In detailing on Monday the NYPD’s 2015 crime totals for the seven major index crimes—murder, rape, robbery, felonious assault, burglary, grand larceny, grand larceny auto—Bratton noted that overall index crime in the city fell by 1.7 percent when compared to 2014; and crime since Mayor Bill de Blasio took office in January 2014 has decreased 5.8 percent.
The past two years have seen record lows in several major crime categories, Bratton said. In 2014, the City marked the lowest murder and robbery rates in 50 years. Additionally, burglary and grand larceny auto were at their lowest levels in more than 50 years in 2015.
“At this point, 2015 marks the safest year in the modern history in New York City,” Bratton beamed. “Since 1993, we have experienced more than a seventy-five percent decrease in crime and an eighty-one percent decrease in murders. Today, we are practicing precision-policing focused on addressing the pockets of crime that remain, while exercising discretion in enforcement and reducing the number of enforcement encounters across the city.”
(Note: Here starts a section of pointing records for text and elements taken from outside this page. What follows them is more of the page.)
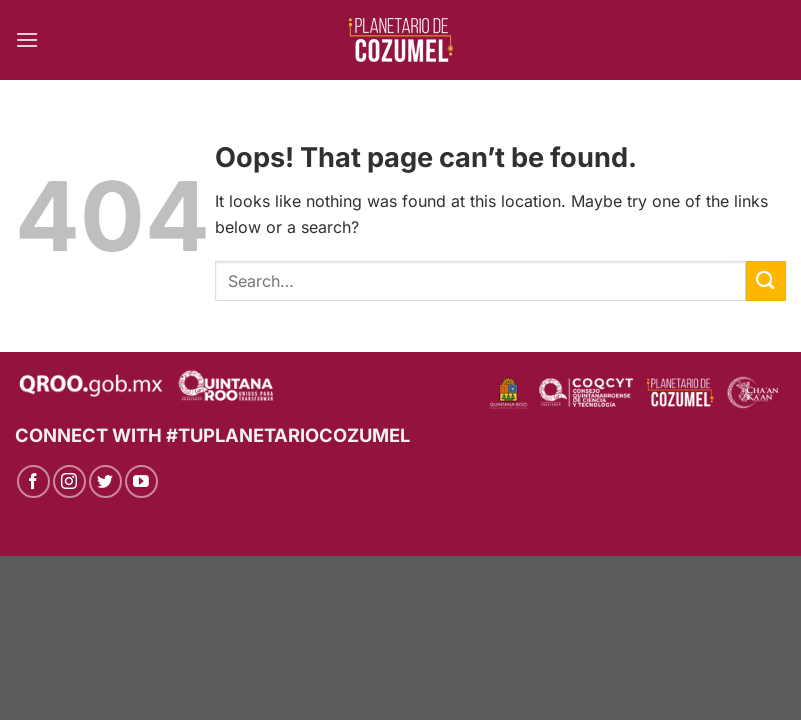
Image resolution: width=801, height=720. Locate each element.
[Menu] (27, 39)
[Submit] (766, 280)
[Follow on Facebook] (33, 481)
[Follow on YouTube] (141, 481)
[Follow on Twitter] (105, 481)
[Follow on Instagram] (69, 481)
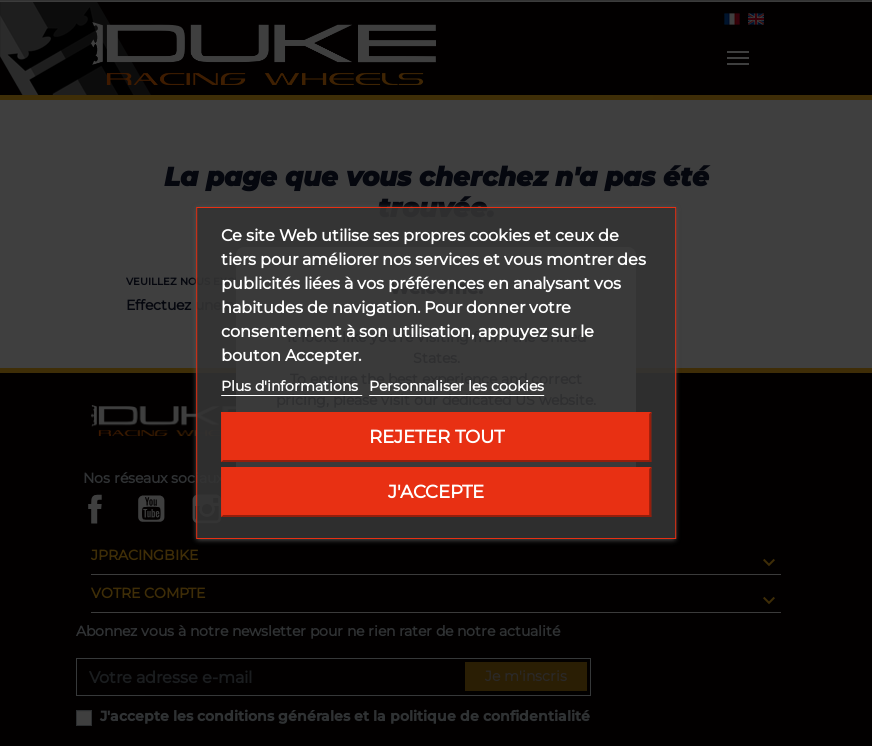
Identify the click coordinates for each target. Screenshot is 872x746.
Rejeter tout (436, 436)
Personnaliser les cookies (456, 386)
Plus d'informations (291, 386)
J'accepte (436, 491)
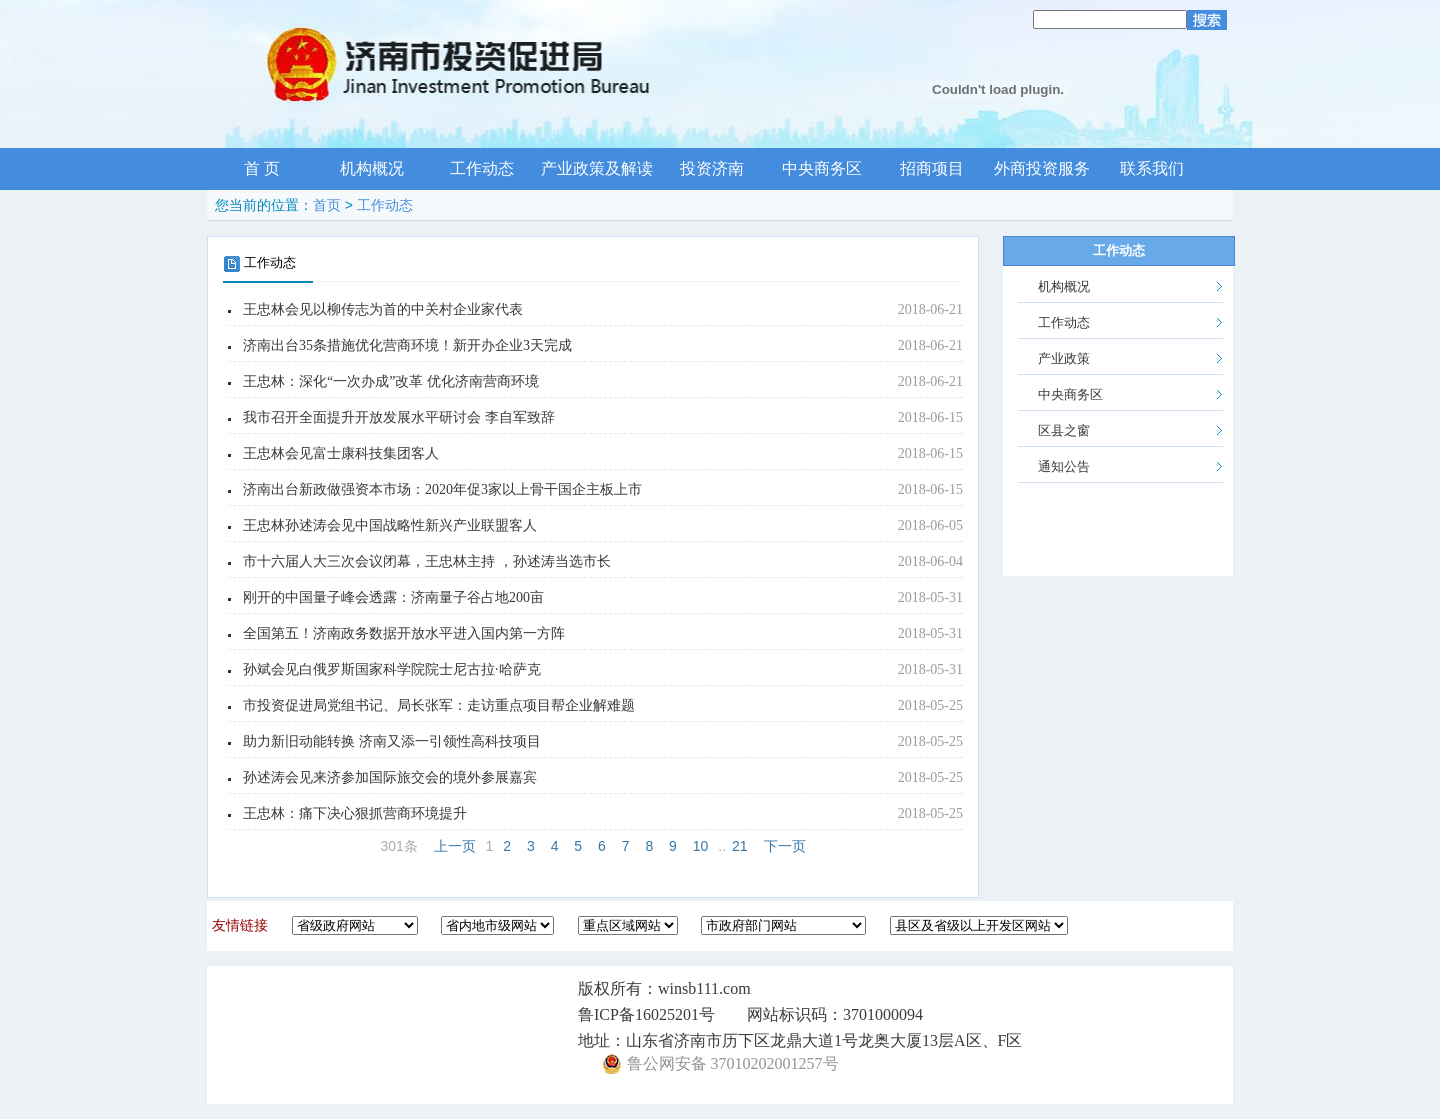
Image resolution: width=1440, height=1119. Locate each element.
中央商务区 (822, 168)
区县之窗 (1064, 430)
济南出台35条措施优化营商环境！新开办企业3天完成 (407, 345)
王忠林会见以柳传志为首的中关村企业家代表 (383, 309)
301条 (398, 846)
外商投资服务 (1042, 168)
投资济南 (712, 168)
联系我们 (1152, 168)
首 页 (262, 168)
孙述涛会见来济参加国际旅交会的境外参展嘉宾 (390, 777)
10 (701, 846)
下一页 (785, 846)
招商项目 (932, 168)
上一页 (455, 846)
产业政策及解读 (597, 168)
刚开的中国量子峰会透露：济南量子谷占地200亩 (393, 597)
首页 (327, 205)
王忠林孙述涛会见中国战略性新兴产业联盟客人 (390, 525)
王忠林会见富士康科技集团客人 (341, 453)
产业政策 (1064, 358)
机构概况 (372, 168)
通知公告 (1064, 466)
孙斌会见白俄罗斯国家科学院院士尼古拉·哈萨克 (392, 669)
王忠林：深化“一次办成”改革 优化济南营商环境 (391, 381)
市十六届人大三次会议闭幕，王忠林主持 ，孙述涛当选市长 (427, 561)
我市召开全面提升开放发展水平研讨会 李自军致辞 (399, 417)
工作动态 (482, 168)
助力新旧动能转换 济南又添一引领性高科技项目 (392, 741)
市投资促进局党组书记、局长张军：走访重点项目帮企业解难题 (439, 705)
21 (740, 846)
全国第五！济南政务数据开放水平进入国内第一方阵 (404, 633)
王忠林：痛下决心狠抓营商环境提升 (355, 813)
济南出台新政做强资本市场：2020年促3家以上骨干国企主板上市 (442, 489)
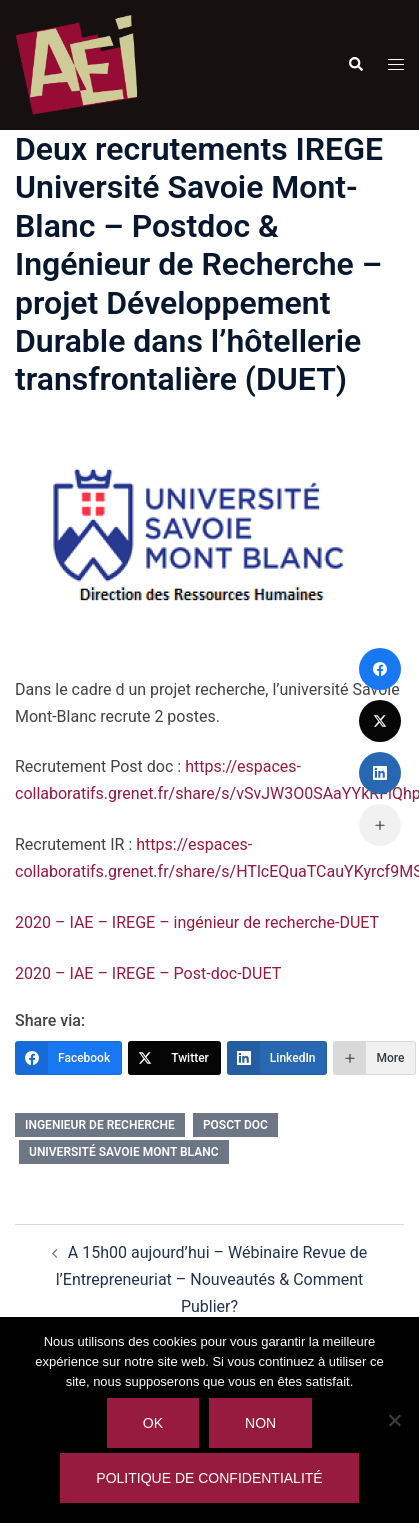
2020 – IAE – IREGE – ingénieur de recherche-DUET (197, 922)
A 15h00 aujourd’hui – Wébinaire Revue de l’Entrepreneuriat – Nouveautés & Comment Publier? (212, 1279)
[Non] (394, 1420)
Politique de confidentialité (209, 1478)
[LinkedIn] (277, 1058)
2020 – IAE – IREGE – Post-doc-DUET (148, 973)
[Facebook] (68, 1058)
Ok (153, 1423)
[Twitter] (174, 1058)
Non (260, 1423)
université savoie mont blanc (124, 1152)
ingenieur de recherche (100, 1125)
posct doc (235, 1125)
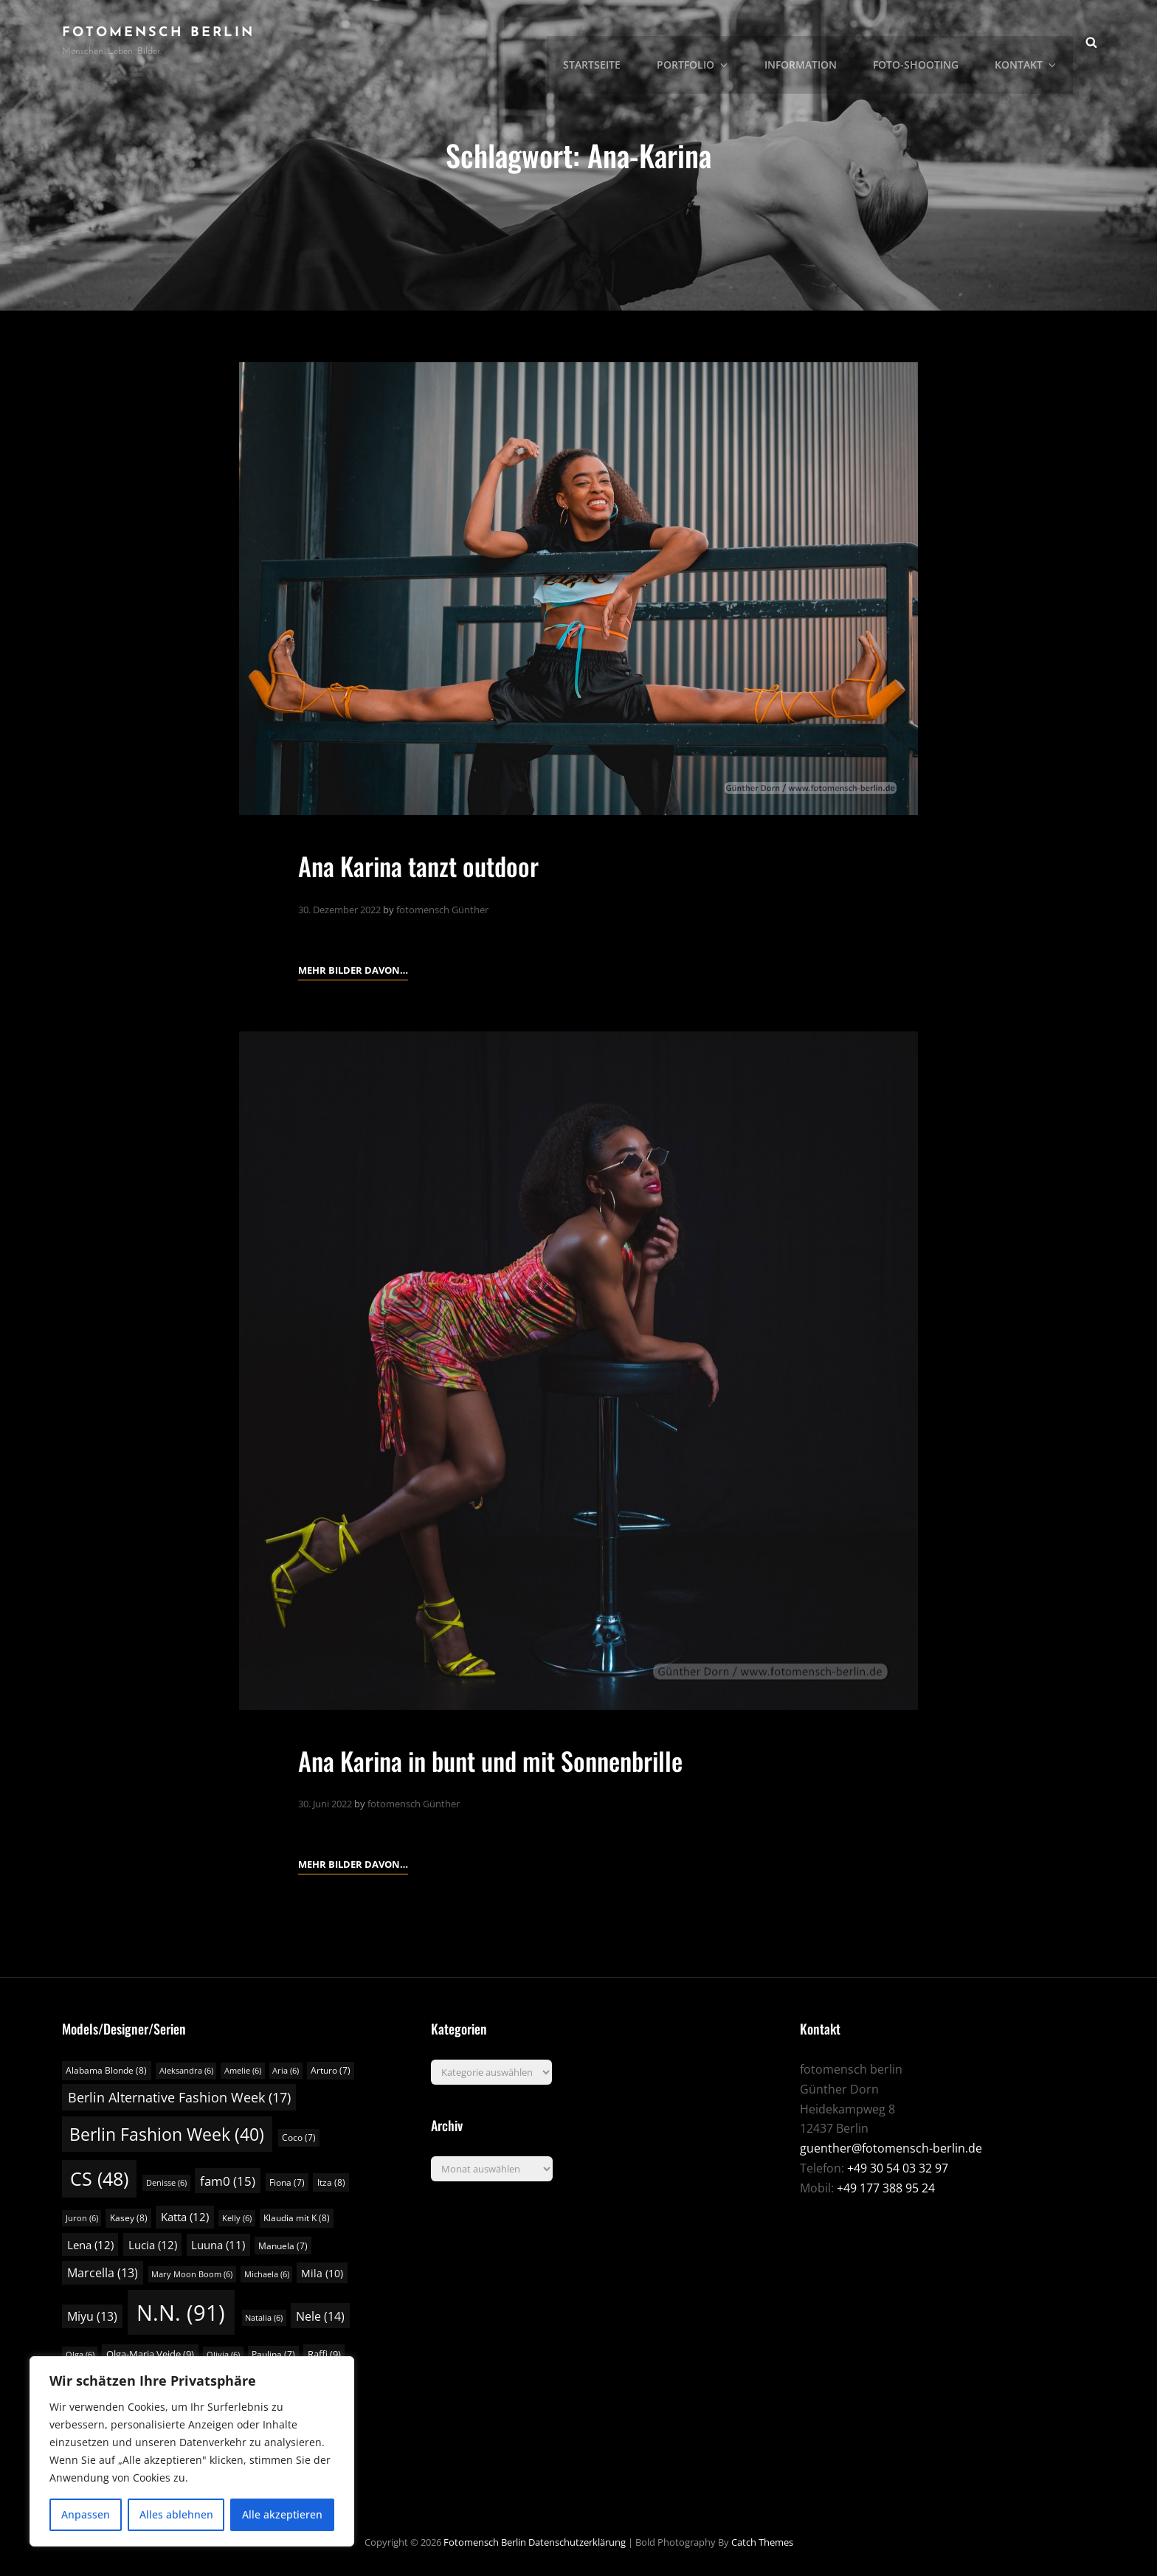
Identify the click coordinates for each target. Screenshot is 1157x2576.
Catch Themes (762, 2541)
Bratton noted how shooting incidents in the five boroughs are predominately committed by those with criminal histories. In 2015, 84 percent of shooters arrested, 78 percent of homicide victims, and 79 percent of shooting victims had a rap sheet.
Housing crime represented 5 percent of the city’s crime in 2015, and ticked up less than 1 percent overall from 2014, Bratton said. Transit crime represented 2 percent of the city’s total crime in 2015; although up 10 percent in 2015, transit crime is down 5 percent since January 2014. And three of five boroughs experienced a decrease in crime.
Bratton characterized 2015 as “a very good year” for the department “in the sense, that it was a record year for tourism in this city – almost 60 million – a record year for Broadway ticket sales, a record year in terms of the special events that this department handled: the Pope, U.N. visit, also the most recent New Year’s Eve event, with all the concerns around the heightened issues of terrorism around the world – a very good year, in the sense of successful events.”